• Set exercise
Copy the items starting at the line that contains "The image size is (527, 297)." and ending at the end of the items, including both ends. Leave the pictures out of your copy.

• Records to process
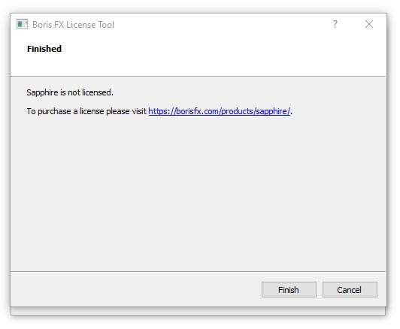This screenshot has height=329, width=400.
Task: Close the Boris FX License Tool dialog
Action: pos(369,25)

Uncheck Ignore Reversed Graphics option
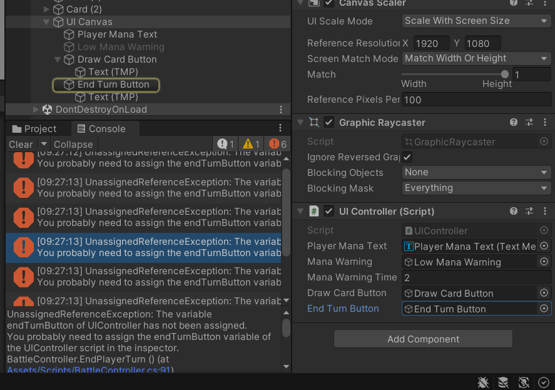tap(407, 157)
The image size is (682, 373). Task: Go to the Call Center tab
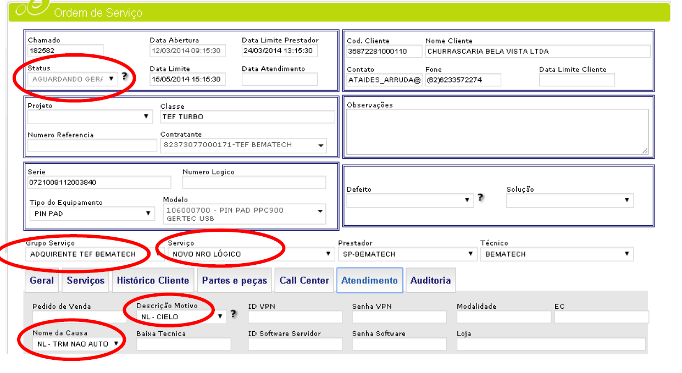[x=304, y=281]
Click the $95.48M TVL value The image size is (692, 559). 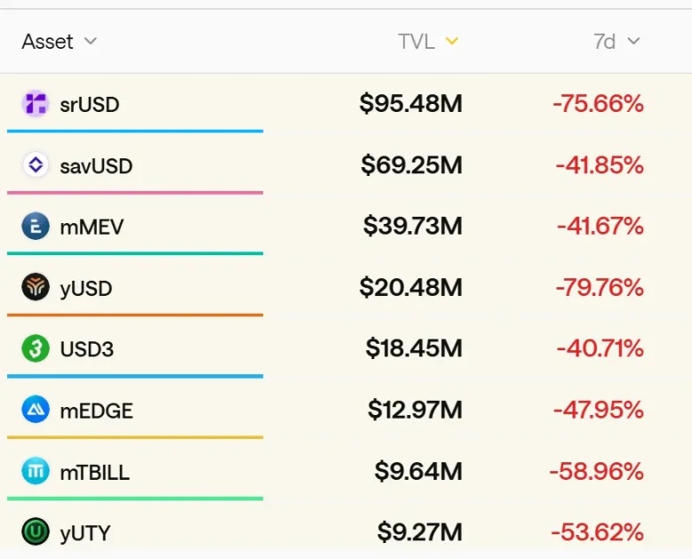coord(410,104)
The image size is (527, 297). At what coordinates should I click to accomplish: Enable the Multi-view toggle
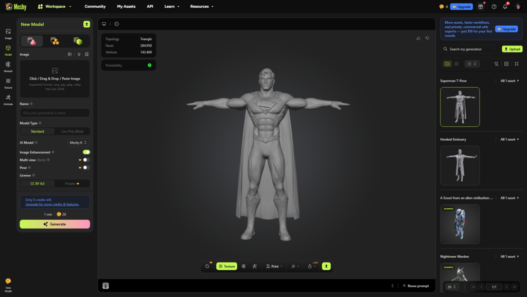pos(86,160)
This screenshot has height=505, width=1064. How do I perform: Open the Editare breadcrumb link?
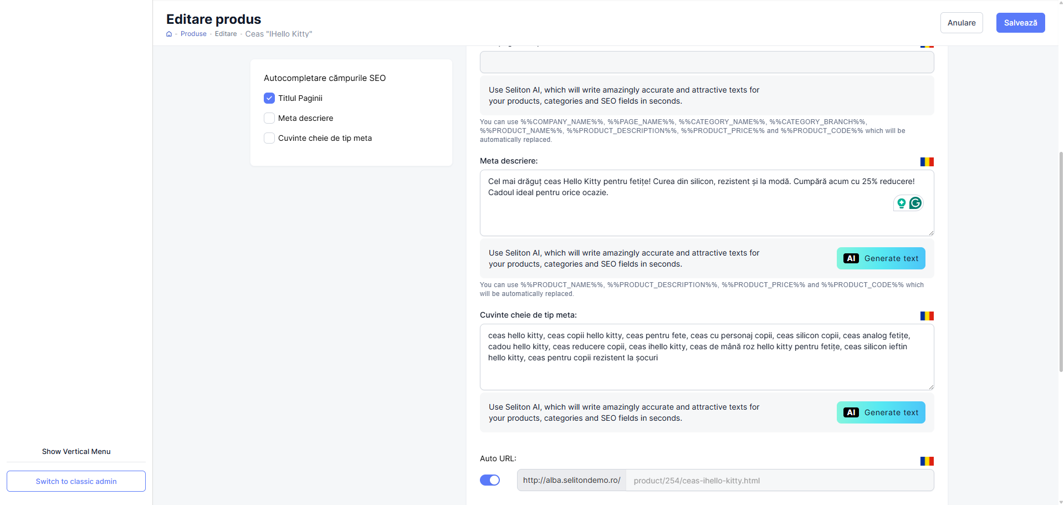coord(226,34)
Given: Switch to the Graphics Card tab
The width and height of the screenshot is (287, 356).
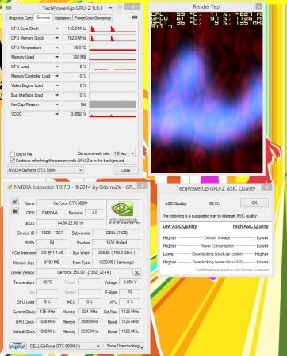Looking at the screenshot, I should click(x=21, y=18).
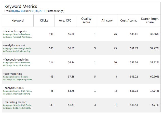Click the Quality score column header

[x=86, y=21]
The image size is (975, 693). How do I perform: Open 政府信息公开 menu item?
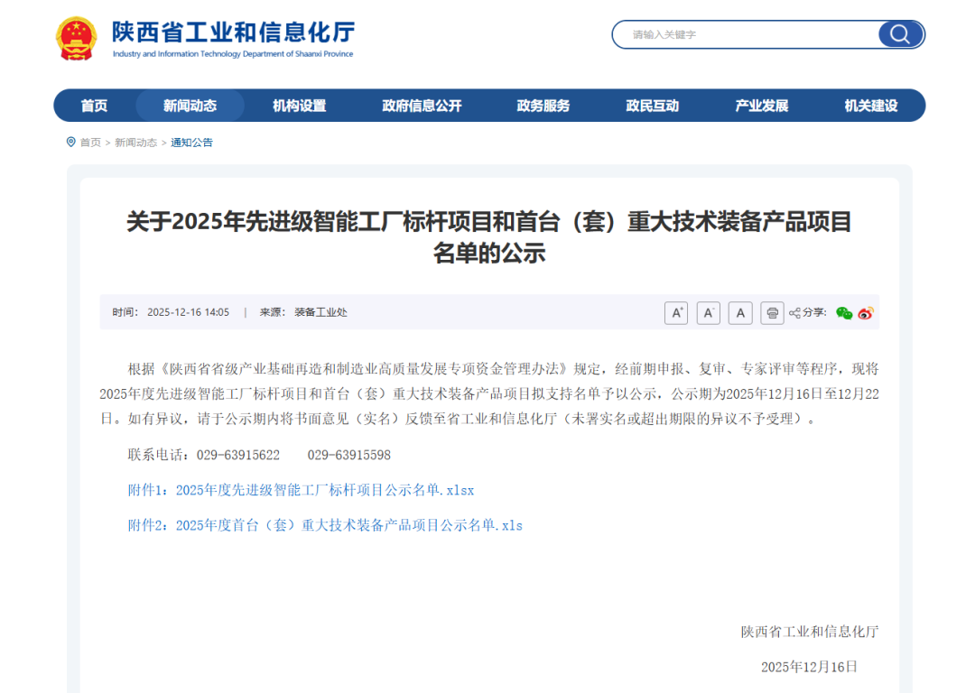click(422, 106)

• Answer for the task
The image size is (527, 297). At what coordinates should I click to accomplish: Enable the Multi-view toggle
pos(86,160)
This screenshot has height=505, width=1064. How do I perform: Open the Editare breadcrumb link?
coord(226,34)
Given: Switch to the Graphics Card tab
The width and height of the screenshot is (287, 356).
Looking at the screenshot, I should click(x=21, y=18).
Click the Quality score column header

[x=86, y=21]
The image size is (975, 693). How do I perform: Open 政府信息公开 menu item?
click(422, 106)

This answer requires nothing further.